It may be presumptive of me to title this post after Stephen King’s famous guide to writing.
Suffice it to say that this post cannot and will not attempt to replicate the level of insight that “On Writing” offers – rather, I’ll be going over common advice and historical tidbits that I’ve picked up throughout my journey in writing poetry.
This is a living document, to be updated with further thoughts from a future, wiser me. I hope what follows may offer some insight to you.
Start local.
You need to start somewhere, and the fastest way to get better is to have other people read it. Take it to forums, text it to friends, take a class if you can. Start a blog! 😀
I guarantee that people will want to read work about themselves, so if you’re hurting for readers then try your hand at writing about someone else. You may not get an honest opinion from them about your poem, but give it a shot. Either way, personally-crafted gifts (especially unexpected ones) are just really, really nice things to get.
Read poetry
Seriously, read poetry if you want to write it. It’s a good way to give yourself ideas and see what works for other people. You’ll find new weird words to use, new turns-of-phrase, new perspectives on common things. The Poetry Foundation is an excellent resource, as they are probably the foremost authority on modern Western poetry. Other magazines exist, but there are too many to name. All I can say is that your best bet is to track down individual poems you like and then see if there is a magazine that publishes more in that style. Once you find that, you’re well on your way to getting published or finding new favorites, whichever suits your goals.

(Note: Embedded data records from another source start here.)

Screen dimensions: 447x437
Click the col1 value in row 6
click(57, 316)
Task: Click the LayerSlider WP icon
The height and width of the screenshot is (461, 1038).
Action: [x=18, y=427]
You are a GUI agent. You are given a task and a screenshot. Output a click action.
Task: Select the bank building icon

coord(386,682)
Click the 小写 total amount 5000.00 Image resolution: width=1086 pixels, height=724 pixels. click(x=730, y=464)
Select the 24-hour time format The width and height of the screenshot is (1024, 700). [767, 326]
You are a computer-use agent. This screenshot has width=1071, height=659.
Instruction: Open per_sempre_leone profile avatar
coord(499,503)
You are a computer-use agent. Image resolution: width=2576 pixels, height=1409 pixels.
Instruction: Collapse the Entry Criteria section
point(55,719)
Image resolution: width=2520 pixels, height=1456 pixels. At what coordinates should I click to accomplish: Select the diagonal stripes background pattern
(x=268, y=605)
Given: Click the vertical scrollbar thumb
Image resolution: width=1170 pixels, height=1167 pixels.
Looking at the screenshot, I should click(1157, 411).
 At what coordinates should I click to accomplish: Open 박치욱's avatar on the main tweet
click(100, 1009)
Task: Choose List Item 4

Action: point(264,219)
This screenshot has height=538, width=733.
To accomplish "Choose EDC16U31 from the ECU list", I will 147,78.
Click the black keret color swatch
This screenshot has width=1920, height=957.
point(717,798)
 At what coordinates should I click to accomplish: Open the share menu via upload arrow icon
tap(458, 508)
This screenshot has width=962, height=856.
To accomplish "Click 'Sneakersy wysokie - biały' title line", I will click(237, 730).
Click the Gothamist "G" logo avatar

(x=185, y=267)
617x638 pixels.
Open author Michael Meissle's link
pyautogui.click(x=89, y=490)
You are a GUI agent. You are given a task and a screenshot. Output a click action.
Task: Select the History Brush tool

Keep an eye on your writing practices
Common advice says that you should be writing a certain amount every day until you find a level that you’re comfortable with. This is not a requirement. If you find yourself dreading the thought of sitting at your computer and writing, then change your approach and give yourself a break. It is proven that people can become averse to anything if it causes enough stress over time, and the best way to kill your desire to write is to beat yourself up over self-imposed requirements like word-count or poems-per-week or whatever. I wrote every day for months in order to get my thesis published, and my ability to sit down and write suffered because of it. Your brain is a muscle too, and overworking it for short-term goals can harm your long-term prospects.
Write because you can.
Ezra Pound said there are six kinds of poets: the inventors, the masters, the dilutors, the minors, belles-lettres, and the starters of crazes. The inventors created new forms while the masters perfected them: Ezra Pound is credited with influencing much of the imagist movement, while T.S. Eliot and Hilda Doolittle (also known as H.D., a criminally under-appreciated artist who I highly recommend) are regarded as the prime examples of imagist poets. Dilutors flood the poetry game with sub-par work in order to capitalize on the popular: they remain forgettable. Minor poets are mostly good poets writing mostly good poetry, who are remembered largely through personal taste. Belles-lettres originally meant “beautiful” or “fine” writing, loosely-defined as anything that didn’t fall into the larger literary categories. Pound uses it in a slightly pejorative way, to describe poetry of beautiful language without much deeper meaning. The starters of crazes, as the name indicates, began fads and trends that did not ultimately have much impact on the historical continuum of art.
I wrote all of that to illustrate poetry’s tendency to try and define/divide itself. Music does the same thing with hundreds of sub-genres, as any metal-head or folk fan can tell you. With those six types of poets, Pound is deciding the value of different pieces of art – and at the time, few people were in a better position to do so. He was the king-maker. People like him are still around, claiming what is and isn’t good or great. Sometimes they have audiences, and sometimes they’re just words next to a name in a comment section. Often, the most critical eye comes from within.
So if you’re trying to write and you’re worried about not being good enough for those people, remember that art is a means of expression. You have your own unique, valuable way of seeing things, and an audience will find you even if it’s just one family member, or one friend, or your cat, or your cactus. I’m hardly an accomplished author, but if you need permission to write something, anything, then you have it from me. Do it, because you have something to say.